» **What this task involves**:
Rewrite the data starting at the line containing "Click the МИР ticker label" and ending at the last line of the data, with every "icon" changed to "symbol". Leave all other text unchanged.

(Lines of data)
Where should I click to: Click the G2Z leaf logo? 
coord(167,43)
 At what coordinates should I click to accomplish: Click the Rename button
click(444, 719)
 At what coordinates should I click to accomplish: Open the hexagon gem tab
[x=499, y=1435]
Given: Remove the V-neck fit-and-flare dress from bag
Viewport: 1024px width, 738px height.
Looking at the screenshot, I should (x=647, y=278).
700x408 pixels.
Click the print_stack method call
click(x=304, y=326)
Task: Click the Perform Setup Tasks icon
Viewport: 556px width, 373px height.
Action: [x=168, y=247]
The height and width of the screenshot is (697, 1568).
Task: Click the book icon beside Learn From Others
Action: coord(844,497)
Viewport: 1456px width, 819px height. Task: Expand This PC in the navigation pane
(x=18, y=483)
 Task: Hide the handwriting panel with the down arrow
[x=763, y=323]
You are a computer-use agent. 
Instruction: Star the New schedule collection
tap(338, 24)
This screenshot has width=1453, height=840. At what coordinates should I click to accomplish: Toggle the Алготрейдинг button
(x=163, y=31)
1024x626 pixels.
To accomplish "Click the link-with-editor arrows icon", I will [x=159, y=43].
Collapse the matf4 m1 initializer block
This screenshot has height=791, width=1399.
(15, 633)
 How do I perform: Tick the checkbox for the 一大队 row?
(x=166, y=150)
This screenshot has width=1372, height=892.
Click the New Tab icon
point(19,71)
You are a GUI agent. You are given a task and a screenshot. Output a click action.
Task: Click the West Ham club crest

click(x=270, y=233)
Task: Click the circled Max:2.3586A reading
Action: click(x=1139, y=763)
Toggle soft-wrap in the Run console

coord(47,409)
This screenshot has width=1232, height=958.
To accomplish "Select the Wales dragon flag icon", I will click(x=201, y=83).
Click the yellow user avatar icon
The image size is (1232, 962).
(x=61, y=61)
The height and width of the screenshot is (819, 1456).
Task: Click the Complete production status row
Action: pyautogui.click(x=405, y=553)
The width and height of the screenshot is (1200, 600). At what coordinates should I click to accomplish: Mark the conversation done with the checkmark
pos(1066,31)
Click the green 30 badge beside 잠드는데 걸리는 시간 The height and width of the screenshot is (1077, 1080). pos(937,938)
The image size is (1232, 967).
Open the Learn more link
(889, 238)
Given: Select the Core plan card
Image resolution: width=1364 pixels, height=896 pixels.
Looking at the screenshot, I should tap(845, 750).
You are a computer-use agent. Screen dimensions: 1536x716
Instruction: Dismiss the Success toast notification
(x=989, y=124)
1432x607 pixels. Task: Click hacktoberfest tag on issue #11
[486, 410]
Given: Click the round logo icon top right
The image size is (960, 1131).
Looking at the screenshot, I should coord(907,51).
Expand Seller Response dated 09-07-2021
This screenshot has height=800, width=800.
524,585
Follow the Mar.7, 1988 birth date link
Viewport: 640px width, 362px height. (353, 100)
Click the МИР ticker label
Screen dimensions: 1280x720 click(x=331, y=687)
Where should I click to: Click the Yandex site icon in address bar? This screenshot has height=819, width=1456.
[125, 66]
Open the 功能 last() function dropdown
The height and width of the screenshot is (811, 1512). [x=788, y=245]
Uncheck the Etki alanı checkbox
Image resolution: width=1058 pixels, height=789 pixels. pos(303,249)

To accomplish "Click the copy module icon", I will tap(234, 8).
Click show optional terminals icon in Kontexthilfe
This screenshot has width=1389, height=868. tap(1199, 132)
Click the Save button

» **The completed task**:
Click the МИР ticker label
Screen dimensions: 1280x720 click(x=331, y=687)
Where should I click to: Click the Yandex site symbol in address bar? This screenshot has height=819, width=1456.
[125, 66]
Open the 功能 last() function dropdown
The height and width of the screenshot is (811, 1512). [x=788, y=245]
Uncheck the Etki alanı checkbox
Image resolution: width=1058 pixels, height=789 pixels. pos(303,249)

To accomplish "Click the copy module symbol", I will tap(234, 8).
Click show optional terminals symbol in Kontexthilfe
This screenshot has width=1389, height=868. tap(1199, 132)
Click the Save button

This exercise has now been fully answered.